What I suggest is that the parties and their lawyers could put together a tribunal which comprised, say, a chemical engineer, an expert on project finance and a lawyer familiar with the country where the construction was taking place. Not only would those men or women be able to deal with their respective fields. If given the opportunity, they would create a collegiate team which would be able to discuss issues from widely differing points of view, bringing a synergy to the arbitral process. The whole would be greater than the sum of its parts.

That is what I had in mind when I spoke of the relationship between the members of a tribunal. It is a collegiate relationship, between colleagues, not a relationship of contentions. One distinguished commentator has suggested that the most important step in an arbitration is taken when the arbitrators have dinner the night before the first meeting.

I think that the opportunity, in arbitration, to create tribunals in which differing methods of thought interact in the interest of truth and justice, is one of the most exciting features of modern jurisprudence. It may be an exaggeration to suggest that experts eventually will play a vital role in making justice open and transparent, but I believe the possibility is there. It is why I teach and it is why I came here. We may have seen the peak of the closed legal approach of the nation-state, at least in commerce and in civil litigation. Openness is the opportunity offered by the twenty-first century and all the modern educated professions have to play their part in it.

Now I turn to the service which the expert may give as witness or investigator for the tribunal. I will not deal with experts appointed as members of the legal teams of the parties; others will discuss that role.

Various legislation covers the appointment of a tribunal expert. The English Arbitration Act of 1996 refers to advisors, assessors and experts, but does not differentiate greatly between them. Distinctions between those roles may be somewhat technical; Article 26 of the UNCITRAL Model Law(2) refers only to experts and, I suggest, sets out the natural requirements for the task. An expert or experts may be appointed – no prescription as to the nature of the expert – and, unless the parties agree otherwise, that expert must be available for examination.

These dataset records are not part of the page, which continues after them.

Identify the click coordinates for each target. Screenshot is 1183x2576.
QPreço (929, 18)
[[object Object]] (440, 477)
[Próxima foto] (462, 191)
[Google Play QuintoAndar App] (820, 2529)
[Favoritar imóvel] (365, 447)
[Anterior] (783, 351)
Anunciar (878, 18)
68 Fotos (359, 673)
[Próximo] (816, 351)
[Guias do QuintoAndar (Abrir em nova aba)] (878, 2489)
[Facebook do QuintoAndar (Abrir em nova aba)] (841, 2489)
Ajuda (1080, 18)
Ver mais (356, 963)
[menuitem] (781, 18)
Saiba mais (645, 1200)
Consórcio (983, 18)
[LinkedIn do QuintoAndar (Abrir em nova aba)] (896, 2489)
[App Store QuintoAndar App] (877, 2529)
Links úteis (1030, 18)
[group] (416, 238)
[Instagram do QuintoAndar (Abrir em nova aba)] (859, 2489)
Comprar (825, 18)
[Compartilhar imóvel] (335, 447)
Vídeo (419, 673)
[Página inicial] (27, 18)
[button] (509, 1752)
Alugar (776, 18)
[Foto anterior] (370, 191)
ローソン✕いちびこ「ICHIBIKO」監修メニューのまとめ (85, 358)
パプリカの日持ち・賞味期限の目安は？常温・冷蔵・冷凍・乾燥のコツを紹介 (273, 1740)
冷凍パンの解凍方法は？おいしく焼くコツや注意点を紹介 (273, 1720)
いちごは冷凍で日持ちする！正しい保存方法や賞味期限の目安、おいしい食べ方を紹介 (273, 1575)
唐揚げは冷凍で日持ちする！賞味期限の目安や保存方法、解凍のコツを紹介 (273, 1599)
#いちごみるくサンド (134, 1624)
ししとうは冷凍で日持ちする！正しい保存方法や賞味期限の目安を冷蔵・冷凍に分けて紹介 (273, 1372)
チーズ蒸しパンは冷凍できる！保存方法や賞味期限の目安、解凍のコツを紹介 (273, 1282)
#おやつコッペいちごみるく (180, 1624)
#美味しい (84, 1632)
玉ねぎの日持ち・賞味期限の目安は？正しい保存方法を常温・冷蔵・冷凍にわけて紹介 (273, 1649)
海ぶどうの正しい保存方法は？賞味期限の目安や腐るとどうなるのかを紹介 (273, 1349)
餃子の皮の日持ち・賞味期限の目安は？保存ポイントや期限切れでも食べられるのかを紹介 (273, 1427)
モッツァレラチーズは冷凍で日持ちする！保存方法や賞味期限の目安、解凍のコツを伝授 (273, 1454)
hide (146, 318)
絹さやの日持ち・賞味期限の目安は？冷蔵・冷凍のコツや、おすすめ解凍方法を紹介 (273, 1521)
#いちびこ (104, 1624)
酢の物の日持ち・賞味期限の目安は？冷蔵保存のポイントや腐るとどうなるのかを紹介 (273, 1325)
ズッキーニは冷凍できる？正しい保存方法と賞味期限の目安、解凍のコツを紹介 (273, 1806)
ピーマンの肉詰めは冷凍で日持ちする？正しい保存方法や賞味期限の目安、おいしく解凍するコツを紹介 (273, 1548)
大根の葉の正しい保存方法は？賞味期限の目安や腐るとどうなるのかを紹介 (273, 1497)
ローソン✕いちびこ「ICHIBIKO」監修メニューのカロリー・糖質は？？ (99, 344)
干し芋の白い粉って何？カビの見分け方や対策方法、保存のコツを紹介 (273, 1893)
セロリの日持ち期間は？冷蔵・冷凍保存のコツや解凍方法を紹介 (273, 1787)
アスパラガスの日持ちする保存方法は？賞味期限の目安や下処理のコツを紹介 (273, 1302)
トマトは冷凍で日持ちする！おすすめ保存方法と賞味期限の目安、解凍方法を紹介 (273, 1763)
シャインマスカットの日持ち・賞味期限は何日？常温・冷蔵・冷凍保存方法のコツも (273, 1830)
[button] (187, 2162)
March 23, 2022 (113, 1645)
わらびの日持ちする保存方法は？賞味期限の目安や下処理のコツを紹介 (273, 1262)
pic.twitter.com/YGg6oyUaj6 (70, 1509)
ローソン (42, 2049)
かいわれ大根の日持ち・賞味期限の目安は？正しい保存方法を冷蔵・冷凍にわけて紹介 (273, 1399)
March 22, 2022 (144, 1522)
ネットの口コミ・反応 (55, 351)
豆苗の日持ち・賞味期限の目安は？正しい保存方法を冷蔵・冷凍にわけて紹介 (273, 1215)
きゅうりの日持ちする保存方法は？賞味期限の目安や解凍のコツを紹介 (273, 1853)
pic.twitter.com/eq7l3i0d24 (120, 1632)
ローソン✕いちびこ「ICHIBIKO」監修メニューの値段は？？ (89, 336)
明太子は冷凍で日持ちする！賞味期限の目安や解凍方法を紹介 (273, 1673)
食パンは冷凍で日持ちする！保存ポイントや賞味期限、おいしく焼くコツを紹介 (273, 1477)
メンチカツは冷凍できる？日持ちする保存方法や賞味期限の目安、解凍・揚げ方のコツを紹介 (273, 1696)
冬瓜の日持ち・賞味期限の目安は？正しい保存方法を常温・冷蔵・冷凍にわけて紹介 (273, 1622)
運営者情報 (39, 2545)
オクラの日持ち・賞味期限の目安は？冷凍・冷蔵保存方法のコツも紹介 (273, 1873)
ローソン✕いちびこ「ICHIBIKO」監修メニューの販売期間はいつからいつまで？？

The Model Law also imposes a duty of co-operation on the parties.

In any reference, the decision as to whether or not to appoint an expert is a decision of the tribunal. Although the parties have the right to agree otherwise, the tribunal’s discretion is complete, both as to whether to appoint an expert and as to who the expert should be. In practice, however, it often may make sense for the tribunal to invite the parties to agree upon an expert.

The expert’s role is defined by the tribunal, in the light of the views of the parties. Ideally, there should be precise terms of reference, which may take the form of a series of questions. The expert can play a useful role in suggesting additional questions and in drawing up the terms of reference, but the final decision will be that of the tribunal(3).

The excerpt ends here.